# How Pyrefly Handles Module-Level Incrementality and Parallelism for Large Codebases

> Learn how Pyrefly manages module-level incrementality and parallelism for large codebases using a per module state machine and a configurable Rayon based thread pool for efficient type checking.

- Repository: [Meta/pyrefly](https://github.com/facebook/pyrefly)
- Tags: internals
- Published: 2026-05-21

---

**Pyrefly uses a per-module state machine that tracks forward and reverse dependencies to invalidate only changed modules and their transitive dependents, executing all type-checking work on a configurable Rayon-based thread pool that defaults to the number of logical CPUs.**

Facebook's Pyrefly is a high-performance Python type checker designed to scale to millions of lines of code. Its architecture centers on **module-level incrementality and parallelism**, ensuring that editing a single file triggers minimal recomputation while fully utilizing multi-core machines. The implementation relies on explicit dependency graphs and a custom work-stealing thread pool to achieve sub-second feedback in large codebases.
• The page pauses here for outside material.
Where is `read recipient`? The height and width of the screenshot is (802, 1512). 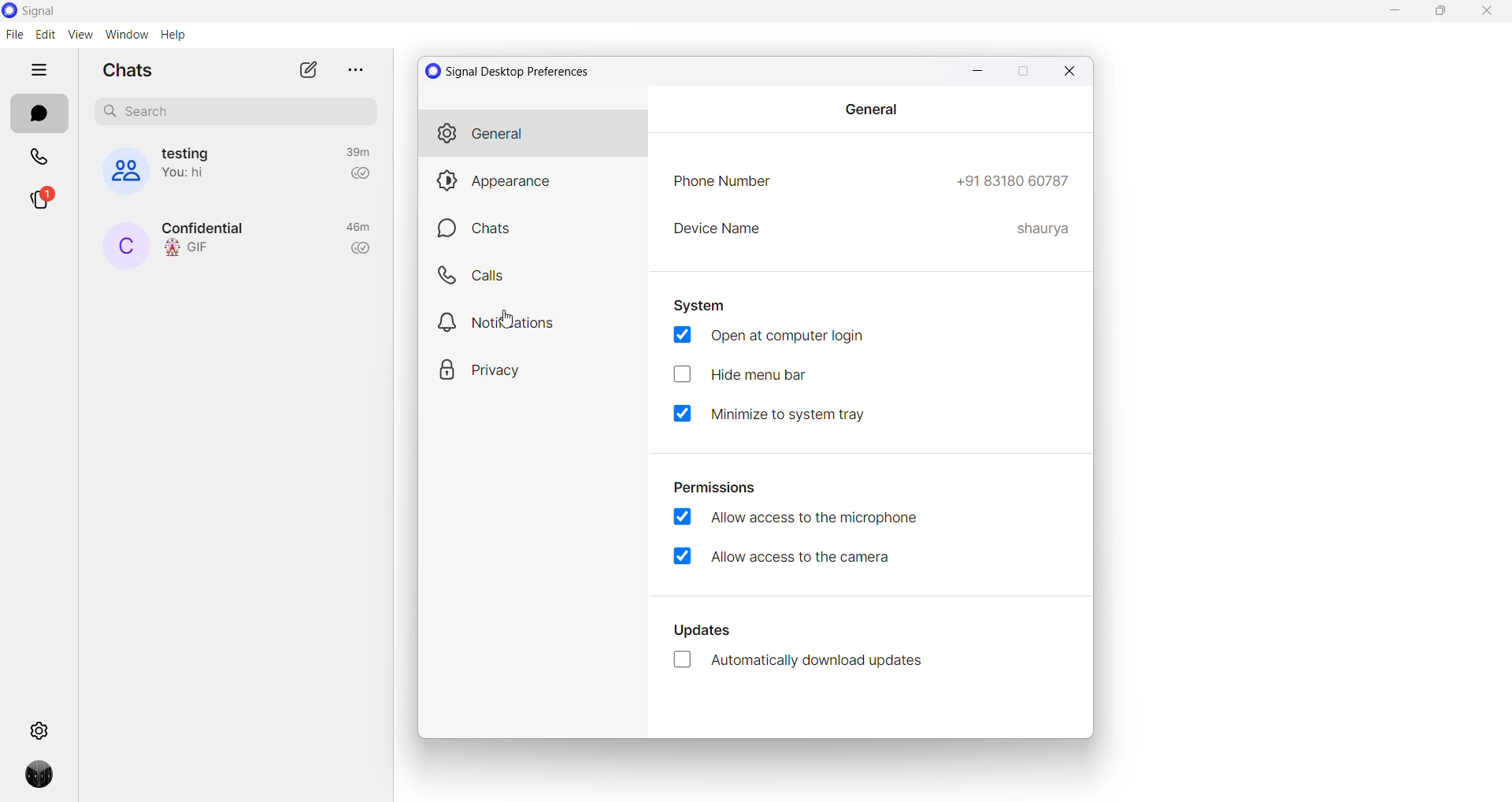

## Per-Module State and Dependency Tracking

### The ModuleDataMut Struct

At the heart of Pyrefly's incrementality is `ModuleDataMut`, defined in [`pyrefly/lib/state/module.rs`](https://github.com/facebook/pyrefly/blob/main/pyrefly/lib/state/module.rs). Each module maintains two critical sets:

- **`deps`**: Modules this file imports (forward dependencies)
- **`rdeps`**: Modules that import this file (reverse dependencies)

These fields enable precise invalidation. When a module changes, Pyrefly consults its `rdeps` to determine which other modules might require re-checking. The reverse dependency set is kept under a lock, as noted in the comment at lines 1292-1294 of [`pyrefly/lib/state/state.rs`](https://github.com/facebook/pyrefly/blob/main/pyrefly/lib/state/state.rs), ensuring thread-safe access during parallel invalidation.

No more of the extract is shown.